▸ WHAT IS BEING ASKED: Copy each line of the entries that contains the word "profile".

[Dataset items]
════════════════════

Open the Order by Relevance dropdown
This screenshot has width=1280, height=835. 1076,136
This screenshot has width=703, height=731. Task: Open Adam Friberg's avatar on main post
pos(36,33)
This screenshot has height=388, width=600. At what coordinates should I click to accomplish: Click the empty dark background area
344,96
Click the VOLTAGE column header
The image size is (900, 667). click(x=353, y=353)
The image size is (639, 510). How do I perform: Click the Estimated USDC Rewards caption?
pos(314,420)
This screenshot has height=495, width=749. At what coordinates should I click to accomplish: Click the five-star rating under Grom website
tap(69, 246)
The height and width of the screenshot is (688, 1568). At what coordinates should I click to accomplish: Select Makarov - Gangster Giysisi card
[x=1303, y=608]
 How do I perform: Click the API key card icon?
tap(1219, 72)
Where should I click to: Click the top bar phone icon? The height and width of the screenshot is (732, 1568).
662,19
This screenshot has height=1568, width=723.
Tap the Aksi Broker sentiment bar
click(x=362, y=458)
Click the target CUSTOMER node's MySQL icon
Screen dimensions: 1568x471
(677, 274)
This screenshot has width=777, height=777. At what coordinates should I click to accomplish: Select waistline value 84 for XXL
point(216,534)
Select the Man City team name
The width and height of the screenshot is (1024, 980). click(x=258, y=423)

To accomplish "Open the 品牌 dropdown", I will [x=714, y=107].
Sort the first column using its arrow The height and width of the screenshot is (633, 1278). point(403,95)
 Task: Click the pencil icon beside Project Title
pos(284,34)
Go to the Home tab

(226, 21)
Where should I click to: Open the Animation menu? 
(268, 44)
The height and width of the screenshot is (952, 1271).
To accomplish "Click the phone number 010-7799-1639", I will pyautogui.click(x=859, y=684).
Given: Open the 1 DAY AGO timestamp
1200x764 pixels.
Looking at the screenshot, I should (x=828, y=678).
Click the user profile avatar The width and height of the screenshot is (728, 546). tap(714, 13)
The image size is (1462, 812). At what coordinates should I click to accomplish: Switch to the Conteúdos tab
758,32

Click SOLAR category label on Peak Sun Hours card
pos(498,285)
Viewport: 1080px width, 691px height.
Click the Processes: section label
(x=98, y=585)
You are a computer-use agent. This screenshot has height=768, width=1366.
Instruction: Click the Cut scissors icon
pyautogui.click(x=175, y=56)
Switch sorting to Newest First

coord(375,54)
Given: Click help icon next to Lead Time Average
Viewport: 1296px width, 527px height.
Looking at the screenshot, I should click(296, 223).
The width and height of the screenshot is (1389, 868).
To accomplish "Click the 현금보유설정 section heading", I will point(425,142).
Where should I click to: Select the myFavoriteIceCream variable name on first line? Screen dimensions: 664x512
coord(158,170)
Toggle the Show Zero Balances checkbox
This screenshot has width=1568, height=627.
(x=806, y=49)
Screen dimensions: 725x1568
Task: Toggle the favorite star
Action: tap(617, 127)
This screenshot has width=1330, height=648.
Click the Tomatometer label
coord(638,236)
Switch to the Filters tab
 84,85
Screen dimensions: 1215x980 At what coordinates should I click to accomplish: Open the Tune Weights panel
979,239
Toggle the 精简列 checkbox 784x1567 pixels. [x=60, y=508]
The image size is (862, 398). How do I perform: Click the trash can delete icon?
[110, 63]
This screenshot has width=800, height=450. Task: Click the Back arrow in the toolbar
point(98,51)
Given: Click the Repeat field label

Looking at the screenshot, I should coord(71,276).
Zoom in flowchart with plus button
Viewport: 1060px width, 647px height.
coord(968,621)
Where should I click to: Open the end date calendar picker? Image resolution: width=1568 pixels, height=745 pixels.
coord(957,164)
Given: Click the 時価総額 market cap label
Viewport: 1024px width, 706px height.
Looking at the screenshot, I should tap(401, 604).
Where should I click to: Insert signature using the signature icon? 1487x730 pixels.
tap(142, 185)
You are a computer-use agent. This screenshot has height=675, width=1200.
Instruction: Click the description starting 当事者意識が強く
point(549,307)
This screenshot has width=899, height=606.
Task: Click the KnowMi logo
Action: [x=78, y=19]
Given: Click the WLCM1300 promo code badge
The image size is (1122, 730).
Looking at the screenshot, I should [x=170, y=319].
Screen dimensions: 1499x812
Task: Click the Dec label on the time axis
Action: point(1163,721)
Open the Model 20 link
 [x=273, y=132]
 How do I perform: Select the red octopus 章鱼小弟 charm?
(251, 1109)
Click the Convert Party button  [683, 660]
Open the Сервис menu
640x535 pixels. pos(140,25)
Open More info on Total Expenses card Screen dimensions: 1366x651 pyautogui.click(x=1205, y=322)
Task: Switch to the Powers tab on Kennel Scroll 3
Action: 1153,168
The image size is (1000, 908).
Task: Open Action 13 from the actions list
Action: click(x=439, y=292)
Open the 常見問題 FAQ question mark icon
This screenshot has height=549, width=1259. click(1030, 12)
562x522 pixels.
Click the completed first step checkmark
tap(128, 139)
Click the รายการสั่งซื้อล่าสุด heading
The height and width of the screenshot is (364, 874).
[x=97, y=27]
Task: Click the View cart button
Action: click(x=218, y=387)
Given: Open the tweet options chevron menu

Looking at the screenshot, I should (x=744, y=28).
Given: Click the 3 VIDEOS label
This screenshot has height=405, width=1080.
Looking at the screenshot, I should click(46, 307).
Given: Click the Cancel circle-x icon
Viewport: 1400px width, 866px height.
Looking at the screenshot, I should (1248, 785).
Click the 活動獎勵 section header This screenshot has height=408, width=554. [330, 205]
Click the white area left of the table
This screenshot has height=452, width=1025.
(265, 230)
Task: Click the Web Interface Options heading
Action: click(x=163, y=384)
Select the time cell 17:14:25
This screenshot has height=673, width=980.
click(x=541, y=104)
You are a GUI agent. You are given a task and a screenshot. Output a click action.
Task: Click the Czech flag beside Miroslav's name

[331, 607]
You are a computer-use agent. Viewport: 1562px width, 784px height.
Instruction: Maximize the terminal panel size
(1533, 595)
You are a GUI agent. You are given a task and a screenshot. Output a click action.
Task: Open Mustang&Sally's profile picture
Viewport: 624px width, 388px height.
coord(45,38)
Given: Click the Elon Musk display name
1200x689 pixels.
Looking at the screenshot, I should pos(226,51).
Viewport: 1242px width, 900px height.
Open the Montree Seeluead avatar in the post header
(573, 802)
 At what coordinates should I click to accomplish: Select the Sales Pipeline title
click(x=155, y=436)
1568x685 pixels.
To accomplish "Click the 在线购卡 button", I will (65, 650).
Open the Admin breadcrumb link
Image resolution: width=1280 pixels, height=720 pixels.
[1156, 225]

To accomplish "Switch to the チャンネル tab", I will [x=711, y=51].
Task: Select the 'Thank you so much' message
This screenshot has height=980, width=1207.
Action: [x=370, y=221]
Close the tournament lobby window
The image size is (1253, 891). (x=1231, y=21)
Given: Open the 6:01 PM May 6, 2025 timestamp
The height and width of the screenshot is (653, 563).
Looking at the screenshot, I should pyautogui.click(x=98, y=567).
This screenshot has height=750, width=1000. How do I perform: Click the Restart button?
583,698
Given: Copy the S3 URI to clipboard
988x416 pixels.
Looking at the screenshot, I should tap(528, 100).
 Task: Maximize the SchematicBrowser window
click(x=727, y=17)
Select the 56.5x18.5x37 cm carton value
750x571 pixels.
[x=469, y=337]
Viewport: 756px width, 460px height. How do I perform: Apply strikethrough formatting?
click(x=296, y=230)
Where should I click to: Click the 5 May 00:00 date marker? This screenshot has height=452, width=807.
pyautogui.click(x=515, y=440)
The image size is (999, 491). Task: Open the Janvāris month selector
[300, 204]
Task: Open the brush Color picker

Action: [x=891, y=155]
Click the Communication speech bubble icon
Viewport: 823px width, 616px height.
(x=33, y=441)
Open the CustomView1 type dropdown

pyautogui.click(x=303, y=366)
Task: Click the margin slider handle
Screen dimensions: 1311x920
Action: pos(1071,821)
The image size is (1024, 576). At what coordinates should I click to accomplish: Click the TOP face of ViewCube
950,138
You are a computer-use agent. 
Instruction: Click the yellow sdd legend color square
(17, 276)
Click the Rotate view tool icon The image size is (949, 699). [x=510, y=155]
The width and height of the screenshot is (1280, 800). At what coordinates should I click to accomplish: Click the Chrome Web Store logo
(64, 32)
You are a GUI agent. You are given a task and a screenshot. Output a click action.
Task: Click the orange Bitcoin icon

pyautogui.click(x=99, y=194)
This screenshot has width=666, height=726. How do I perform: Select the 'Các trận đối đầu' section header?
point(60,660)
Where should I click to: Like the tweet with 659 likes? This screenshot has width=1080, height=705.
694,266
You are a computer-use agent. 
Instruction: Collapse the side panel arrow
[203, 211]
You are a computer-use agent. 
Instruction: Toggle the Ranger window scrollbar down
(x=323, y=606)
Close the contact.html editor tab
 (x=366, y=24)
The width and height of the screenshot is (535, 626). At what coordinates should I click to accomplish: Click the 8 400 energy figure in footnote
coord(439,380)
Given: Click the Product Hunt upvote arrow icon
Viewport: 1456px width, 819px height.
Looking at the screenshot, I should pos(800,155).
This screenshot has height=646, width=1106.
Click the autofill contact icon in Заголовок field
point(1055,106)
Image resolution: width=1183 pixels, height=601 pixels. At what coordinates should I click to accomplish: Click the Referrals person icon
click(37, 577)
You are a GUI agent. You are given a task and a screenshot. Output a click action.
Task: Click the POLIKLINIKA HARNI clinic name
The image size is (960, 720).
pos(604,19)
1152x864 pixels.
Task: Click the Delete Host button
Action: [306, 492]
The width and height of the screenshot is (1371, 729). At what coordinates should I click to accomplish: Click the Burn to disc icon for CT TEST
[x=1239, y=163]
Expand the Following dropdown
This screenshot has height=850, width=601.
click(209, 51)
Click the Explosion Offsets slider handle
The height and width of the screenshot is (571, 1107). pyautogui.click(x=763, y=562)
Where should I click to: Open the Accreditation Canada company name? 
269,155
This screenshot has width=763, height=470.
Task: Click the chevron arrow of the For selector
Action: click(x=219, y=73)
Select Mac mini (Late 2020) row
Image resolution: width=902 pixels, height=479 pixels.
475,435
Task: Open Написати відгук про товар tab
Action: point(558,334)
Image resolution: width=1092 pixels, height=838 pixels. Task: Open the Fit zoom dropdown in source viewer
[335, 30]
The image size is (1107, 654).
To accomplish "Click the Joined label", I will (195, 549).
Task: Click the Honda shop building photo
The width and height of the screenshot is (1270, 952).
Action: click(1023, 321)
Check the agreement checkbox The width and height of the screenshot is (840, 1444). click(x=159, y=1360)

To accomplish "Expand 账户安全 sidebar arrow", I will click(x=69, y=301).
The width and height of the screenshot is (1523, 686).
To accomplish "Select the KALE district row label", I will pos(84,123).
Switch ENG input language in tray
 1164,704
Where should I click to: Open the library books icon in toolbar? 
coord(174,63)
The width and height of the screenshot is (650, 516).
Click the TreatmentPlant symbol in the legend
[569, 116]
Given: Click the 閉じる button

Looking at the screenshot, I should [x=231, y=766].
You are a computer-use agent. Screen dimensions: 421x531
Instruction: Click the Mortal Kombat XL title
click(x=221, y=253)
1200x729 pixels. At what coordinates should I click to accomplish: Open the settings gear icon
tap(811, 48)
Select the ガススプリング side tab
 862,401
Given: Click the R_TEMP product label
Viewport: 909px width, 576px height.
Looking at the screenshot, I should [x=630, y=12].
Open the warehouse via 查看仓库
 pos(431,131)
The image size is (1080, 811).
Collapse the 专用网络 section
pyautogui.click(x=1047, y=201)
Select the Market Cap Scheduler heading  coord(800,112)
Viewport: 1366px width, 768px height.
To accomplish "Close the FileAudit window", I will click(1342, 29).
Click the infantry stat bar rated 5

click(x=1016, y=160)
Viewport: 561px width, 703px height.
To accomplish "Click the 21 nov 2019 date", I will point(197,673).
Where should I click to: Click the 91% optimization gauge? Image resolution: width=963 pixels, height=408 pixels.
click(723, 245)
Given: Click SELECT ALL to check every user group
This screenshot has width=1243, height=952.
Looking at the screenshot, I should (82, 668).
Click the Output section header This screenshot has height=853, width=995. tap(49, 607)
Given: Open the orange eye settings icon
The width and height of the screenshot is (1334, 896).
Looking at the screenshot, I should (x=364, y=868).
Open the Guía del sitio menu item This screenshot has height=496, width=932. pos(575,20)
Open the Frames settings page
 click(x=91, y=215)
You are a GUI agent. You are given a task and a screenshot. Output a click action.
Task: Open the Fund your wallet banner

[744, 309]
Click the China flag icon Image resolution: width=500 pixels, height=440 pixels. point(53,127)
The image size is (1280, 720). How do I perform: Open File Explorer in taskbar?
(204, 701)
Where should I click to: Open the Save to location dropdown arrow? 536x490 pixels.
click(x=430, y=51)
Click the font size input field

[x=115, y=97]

════════════════════

▸ WRITTEN REPLY:
Click the user profile avatar The width and height of the screenshot is (728, 546). tap(714, 13)
Task: Open Mustang&Sally's profile picture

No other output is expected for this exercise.